TASK
The response should be an exact repetition of all the entries.

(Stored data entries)
────────────────
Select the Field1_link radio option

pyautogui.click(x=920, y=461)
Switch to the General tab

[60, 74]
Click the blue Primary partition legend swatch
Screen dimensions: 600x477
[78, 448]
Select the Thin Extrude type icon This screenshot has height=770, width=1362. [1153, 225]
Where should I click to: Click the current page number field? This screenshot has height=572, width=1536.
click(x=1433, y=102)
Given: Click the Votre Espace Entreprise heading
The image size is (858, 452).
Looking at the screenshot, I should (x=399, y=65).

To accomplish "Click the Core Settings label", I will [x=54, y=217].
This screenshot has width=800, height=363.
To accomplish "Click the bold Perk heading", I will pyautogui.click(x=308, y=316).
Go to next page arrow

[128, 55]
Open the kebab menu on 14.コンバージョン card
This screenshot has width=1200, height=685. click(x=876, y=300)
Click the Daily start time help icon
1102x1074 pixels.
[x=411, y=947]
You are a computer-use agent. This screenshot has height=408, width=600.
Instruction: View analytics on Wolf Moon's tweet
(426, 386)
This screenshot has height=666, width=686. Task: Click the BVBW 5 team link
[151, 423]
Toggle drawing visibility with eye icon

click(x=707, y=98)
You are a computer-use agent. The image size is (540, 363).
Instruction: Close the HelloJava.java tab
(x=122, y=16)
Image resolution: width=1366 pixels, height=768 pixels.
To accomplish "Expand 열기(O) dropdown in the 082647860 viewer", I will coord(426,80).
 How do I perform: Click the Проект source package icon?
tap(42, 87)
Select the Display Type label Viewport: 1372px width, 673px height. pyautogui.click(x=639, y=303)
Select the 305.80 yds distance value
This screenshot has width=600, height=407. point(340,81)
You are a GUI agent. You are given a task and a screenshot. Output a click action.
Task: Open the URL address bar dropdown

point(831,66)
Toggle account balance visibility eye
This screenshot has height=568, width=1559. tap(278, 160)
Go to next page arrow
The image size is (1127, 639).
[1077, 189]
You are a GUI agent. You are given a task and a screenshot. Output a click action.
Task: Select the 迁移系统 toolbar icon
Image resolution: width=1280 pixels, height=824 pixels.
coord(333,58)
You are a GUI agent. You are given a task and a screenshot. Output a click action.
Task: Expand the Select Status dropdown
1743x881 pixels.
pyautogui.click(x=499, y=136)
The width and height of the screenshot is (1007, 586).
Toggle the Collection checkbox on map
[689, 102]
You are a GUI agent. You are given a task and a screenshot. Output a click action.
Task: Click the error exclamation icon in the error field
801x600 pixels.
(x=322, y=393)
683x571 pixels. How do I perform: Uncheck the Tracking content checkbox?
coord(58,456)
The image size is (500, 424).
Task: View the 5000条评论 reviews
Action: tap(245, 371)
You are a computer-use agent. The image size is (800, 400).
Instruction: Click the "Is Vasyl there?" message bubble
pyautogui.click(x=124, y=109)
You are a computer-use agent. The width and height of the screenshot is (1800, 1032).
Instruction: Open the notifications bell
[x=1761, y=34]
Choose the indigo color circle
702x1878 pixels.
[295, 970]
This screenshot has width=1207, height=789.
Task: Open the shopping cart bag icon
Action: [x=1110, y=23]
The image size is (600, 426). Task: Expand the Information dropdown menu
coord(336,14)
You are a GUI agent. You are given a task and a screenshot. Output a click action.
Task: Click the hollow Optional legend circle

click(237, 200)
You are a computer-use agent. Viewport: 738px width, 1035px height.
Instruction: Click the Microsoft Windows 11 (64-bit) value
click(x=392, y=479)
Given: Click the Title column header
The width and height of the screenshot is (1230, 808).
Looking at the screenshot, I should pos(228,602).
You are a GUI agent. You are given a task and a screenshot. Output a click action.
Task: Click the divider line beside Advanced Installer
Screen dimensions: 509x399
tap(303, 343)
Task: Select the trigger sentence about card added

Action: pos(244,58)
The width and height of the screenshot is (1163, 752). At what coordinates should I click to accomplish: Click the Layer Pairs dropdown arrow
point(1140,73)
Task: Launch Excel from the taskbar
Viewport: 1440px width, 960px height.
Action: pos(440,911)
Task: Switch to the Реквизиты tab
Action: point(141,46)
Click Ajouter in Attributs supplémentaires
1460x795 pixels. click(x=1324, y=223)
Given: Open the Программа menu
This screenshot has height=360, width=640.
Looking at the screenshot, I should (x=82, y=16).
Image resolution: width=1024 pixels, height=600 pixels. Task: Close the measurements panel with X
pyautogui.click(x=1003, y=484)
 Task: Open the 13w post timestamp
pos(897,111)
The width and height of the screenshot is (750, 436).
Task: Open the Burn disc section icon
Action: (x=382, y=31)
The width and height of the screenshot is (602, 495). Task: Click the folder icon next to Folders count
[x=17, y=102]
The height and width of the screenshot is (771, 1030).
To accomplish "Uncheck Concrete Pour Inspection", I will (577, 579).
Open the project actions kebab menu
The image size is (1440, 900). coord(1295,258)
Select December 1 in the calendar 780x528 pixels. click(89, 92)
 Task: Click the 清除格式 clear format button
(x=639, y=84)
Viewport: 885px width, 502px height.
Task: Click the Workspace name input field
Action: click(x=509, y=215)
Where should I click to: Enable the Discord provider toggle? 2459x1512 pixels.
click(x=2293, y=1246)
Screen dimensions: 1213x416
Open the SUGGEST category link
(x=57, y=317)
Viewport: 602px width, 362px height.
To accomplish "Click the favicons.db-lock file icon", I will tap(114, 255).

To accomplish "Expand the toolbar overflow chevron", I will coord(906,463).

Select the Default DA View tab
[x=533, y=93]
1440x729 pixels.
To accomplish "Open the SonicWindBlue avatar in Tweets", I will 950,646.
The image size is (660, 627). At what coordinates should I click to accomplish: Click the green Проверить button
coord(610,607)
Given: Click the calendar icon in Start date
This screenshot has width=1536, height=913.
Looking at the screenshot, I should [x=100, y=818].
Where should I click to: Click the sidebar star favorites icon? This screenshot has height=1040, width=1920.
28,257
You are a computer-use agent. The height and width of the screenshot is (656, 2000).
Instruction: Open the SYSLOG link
────────────────
EXERCISE OUTPUT
Select the Field1_link radio option

pyautogui.click(x=920, y=461)
Switch to the General tab

[60, 74]
Click the blue Primary partition legend swatch
Screen dimensions: 600x477
[78, 448]
Select the Thin Extrude type icon This screenshot has height=770, width=1362. [1153, 225]
Where should I click to: Click the current page number field? This screenshot has height=572, width=1536.
click(x=1433, y=102)
Given: Click the Votre Espace Entreprise heading
The image size is (858, 452).
Looking at the screenshot, I should (x=399, y=65).

To accomplish "Click the Core Settings label", I will [x=54, y=217].
This screenshot has width=800, height=363.
To accomplish "Click the bold Perk heading", I will pyautogui.click(x=308, y=316).
Go to next page arrow

[128, 55]
Open the kebab menu on 14.コンバージョン card
This screenshot has width=1200, height=685. click(x=876, y=300)
Click the Daily start time help icon
1102x1074 pixels.
[x=411, y=947]
You are a computer-use agent. This screenshot has height=408, width=600.
Instruction: View analytics on Wolf Moon's tweet
(426, 386)
This screenshot has height=666, width=686. Task: Click the BVBW 5 team link
[151, 423]
Toggle drawing visibility with eye icon

click(x=707, y=98)
You are a computer-use agent. The image size is (540, 363).
Instruction: Close the HelloJava.java tab
(x=122, y=16)
Image resolution: width=1366 pixels, height=768 pixels.
To accomplish "Expand 열기(O) dropdown in the 082647860 viewer", I will coord(426,80).
 How do I perform: Click the Проект source package icon?
tap(42, 87)
Select the Display Type label Viewport: 1372px width, 673px height. pyautogui.click(x=639, y=303)
Select the 305.80 yds distance value
This screenshot has width=600, height=407. point(340,81)
You are a GUI agent. You are given a task and a screenshot. Output a click action.
Task: Open the URL address bar dropdown

point(831,66)
Toggle account balance visibility eye
This screenshot has height=568, width=1559. tap(278, 160)
Go to next page arrow
The image size is (1127, 639).
[1077, 189]
You are a GUI agent. You are given a task and a screenshot. Output a click action.
Task: Select the 迁移系统 toolbar icon
Image resolution: width=1280 pixels, height=824 pixels.
coord(333,58)
You are a GUI agent. You are given a task and a screenshot. Output a click action.
Task: Expand the Select Status dropdown
1743x881 pixels.
pyautogui.click(x=499, y=136)
The width and height of the screenshot is (1007, 586).
Toggle the Collection checkbox on map
[689, 102]
You are a GUI agent. You are given a task and a screenshot. Output a click action.
Task: Click the error exclamation icon in the error field
801x600 pixels.
(x=322, y=393)
683x571 pixels. How do I perform: Uncheck the Tracking content checkbox?
coord(58,456)
The image size is (500, 424).
Task: View the 5000条评论 reviews
Action: tap(245, 371)
You are a computer-use agent. The image size is (800, 400).
Instruction: Click the "Is Vasyl there?" message bubble
pyautogui.click(x=124, y=109)
You are a computer-use agent. The width and height of the screenshot is (1800, 1032).
Instruction: Open the notifications bell
[x=1761, y=34]
Choose the indigo color circle
702x1878 pixels.
[295, 970]
This screenshot has width=1207, height=789.
Task: Open the shopping cart bag icon
Action: [x=1110, y=23]
The image size is (600, 426). Task: Expand the Information dropdown menu
coord(336,14)
You are a GUI agent. You are given a task and a screenshot. Output a click action.
Task: Click the hollow Optional legend circle

click(237, 200)
You are a computer-use agent. Viewport: 738px width, 1035px height.
Instruction: Click the Microsoft Windows 11 (64-bit) value
click(x=392, y=479)
Given: Click the Title column header
The width and height of the screenshot is (1230, 808).
Looking at the screenshot, I should pos(228,602).
You are a GUI agent. You are given a task and a screenshot. Output a click action.
Task: Click the divider line beside Advanced Installer
Screen dimensions: 509x399
tap(303, 343)
Task: Select the trigger sentence about card added

Action: pos(244,58)
The width and height of the screenshot is (1163, 752). At what coordinates should I click to accomplish: Click the Layer Pairs dropdown arrow
point(1140,73)
Task: Launch Excel from the taskbar
Viewport: 1440px width, 960px height.
Action: pos(440,911)
Task: Switch to the Реквизиты tab
Action: point(141,46)
Click Ajouter in Attributs supplémentaires
1460x795 pixels. click(x=1324, y=223)
Given: Open the Программа menu
This screenshot has height=360, width=640.
Looking at the screenshot, I should (x=82, y=16).
Image resolution: width=1024 pixels, height=600 pixels. Task: Close the measurements panel with X
pyautogui.click(x=1003, y=484)
 Task: Open the 13w post timestamp
pos(897,111)
The width and height of the screenshot is (750, 436).
Task: Open the Burn disc section icon
Action: (x=382, y=31)
The width and height of the screenshot is (602, 495). Task: Click the folder icon next to Folders count
[x=17, y=102]
The height and width of the screenshot is (771, 1030).
To accomplish "Uncheck Concrete Pour Inspection", I will (577, 579).
Open the project actions kebab menu
The image size is (1440, 900). coord(1295,258)
Select December 1 in the calendar 780x528 pixels. click(89, 92)
 Task: Click the 清除格式 clear format button
(x=639, y=84)
Viewport: 885px width, 502px height.
Task: Click the Workspace name input field
Action: click(x=509, y=215)
Where should I click to: Enable the Discord provider toggle? 2459x1512 pixels.
click(x=2293, y=1246)
Screen dimensions: 1213x416
Open the SUGGEST category link
(x=57, y=317)
Viewport: 602px width, 362px height.
To accomplish "Click the favicons.db-lock file icon", I will tap(114, 255).

To accomplish "Expand the toolbar overflow chevron", I will coord(906,463).

Select the Default DA View tab
[x=533, y=93]
1440x729 pixels.
To accomplish "Open the SonicWindBlue avatar in Tweets", I will 950,646.
The image size is (660, 627). At what coordinates should I click to accomplish: Click the green Проверить button
coord(610,607)
Given: Click the calendar icon in Start date
This screenshot has width=1536, height=913.
Looking at the screenshot, I should [x=100, y=818].
Where should I click to: Click the sidebar star favorites icon? This screenshot has height=1040, width=1920.
28,257
You are a computer-use agent. The height and width of the screenshot is (656, 2000).
Instruction: Open the SYSLOG link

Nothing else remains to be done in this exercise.